For cysts on the face and head, surgeons often use techniques designed to minimize visible scarring. Cysts near the eyebrow can sometimes be removed through an incision hidden in the eyelid crease. Cysts on the forehead may be accessed through small incisions placed above the hairline. Minimally invasive approaches have also been used successfully for cysts in harder-to-reach locations like the tongue or the floor of the mouth.
Ovarian dermoid cysts are typically removed with minimally invasive surgery (laparoscopy), which uses small incisions in the abdomen. More than 70% of ovarian cases in one large review were treated this way, with fewer complications compared to traditional open surgery. The main trade-off is a higher chance of the cyst spilling its contents during removal. While cyst spillage sounds alarming, it rarely causes problems. Among 394 patients who experienced spillage in that review, only one developed chemical peritonitis, an inflammatory reaction in the abdominal lining.

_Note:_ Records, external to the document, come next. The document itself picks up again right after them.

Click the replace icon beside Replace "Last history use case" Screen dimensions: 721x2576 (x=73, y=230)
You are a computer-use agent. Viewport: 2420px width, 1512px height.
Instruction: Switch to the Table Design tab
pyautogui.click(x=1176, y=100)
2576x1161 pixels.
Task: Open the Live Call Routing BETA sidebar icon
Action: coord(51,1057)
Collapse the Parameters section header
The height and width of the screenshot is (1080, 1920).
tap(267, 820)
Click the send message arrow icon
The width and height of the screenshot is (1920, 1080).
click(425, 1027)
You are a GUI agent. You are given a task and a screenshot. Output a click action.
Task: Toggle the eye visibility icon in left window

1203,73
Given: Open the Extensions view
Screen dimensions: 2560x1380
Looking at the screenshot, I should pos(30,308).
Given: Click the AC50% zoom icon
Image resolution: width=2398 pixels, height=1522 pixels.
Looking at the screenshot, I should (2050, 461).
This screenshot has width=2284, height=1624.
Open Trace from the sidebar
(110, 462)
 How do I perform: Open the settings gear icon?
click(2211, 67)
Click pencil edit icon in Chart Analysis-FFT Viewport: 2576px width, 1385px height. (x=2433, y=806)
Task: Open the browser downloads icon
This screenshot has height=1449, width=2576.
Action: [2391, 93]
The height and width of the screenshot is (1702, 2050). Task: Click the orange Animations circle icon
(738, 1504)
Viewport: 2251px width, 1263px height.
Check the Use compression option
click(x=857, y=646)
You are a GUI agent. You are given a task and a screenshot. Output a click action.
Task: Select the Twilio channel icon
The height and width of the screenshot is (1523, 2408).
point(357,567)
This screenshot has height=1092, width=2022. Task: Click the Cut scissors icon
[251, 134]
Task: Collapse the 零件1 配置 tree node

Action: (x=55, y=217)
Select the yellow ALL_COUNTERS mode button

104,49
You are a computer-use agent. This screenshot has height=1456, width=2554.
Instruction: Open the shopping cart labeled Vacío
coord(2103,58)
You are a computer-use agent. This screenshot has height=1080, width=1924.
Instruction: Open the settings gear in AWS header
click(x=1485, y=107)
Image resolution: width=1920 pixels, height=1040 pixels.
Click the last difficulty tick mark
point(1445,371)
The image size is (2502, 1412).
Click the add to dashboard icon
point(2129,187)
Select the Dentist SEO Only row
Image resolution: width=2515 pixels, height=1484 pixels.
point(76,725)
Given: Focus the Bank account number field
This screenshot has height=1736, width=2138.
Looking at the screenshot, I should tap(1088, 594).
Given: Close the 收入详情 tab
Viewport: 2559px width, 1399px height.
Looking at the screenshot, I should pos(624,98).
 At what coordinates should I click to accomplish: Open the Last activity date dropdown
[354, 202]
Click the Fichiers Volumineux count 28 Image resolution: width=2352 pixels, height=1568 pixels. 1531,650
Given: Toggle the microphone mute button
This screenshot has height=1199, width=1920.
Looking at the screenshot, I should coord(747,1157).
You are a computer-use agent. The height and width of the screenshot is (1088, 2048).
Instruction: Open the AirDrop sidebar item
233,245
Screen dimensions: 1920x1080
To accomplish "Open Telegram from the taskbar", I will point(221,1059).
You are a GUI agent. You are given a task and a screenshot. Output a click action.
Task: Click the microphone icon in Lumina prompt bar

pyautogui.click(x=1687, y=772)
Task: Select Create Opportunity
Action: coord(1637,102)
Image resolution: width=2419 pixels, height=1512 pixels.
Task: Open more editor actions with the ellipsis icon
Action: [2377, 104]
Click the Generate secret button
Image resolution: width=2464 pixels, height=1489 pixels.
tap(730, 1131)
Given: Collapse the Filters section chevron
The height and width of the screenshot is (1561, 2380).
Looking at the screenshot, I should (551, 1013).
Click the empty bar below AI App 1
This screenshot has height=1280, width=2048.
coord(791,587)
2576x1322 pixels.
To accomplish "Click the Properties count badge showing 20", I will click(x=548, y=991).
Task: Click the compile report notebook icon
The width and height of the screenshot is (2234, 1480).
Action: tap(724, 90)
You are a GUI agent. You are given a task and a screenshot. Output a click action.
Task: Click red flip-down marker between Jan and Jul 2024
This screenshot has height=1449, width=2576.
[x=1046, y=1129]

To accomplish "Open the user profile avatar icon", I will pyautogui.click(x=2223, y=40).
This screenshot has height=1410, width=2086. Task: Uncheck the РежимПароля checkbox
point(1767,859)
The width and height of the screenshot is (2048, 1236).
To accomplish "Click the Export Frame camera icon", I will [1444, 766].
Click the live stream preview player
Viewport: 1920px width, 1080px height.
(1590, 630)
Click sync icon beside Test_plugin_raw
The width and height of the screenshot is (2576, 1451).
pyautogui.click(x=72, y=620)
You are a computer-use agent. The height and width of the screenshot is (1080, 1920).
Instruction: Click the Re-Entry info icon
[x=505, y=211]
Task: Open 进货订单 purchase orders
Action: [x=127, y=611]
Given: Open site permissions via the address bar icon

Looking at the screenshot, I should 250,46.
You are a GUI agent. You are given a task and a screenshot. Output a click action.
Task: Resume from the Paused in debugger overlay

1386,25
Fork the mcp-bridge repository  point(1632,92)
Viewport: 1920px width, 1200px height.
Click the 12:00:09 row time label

Cysts in the brain or spinal cord require more specialized neurosurgical techniques, sometimes guided by advanced imaging to map out nearby nerve pathways and minimize damage to surrounding tissue.
Recurrence After Surgery
Most dermoid cysts don’t come back after removal, but recurrence is possible, particularly with minimally invasive surgery. In adults, the recurrence rate after laparoscopic removal is around 4%, compared to essentially 0% after traditional open surgery. The difference likely comes down to how completely the cyst wall can be removed through a smaller incision.
In adolescents, recurrence rates tend to be slightly higher, around 10% after cystectomy. However, most recurrences are small and found incidentally on follow-up ultrasound rather than causing new symptoms. Only about 3% of adolescent patients with recurrence needed a second surgery. Your surgeon may recommend periodic imaging after removal to monitor for any regrowth, especially if the cyst was in the ovary and fertility preservation was a priority during the initial operation.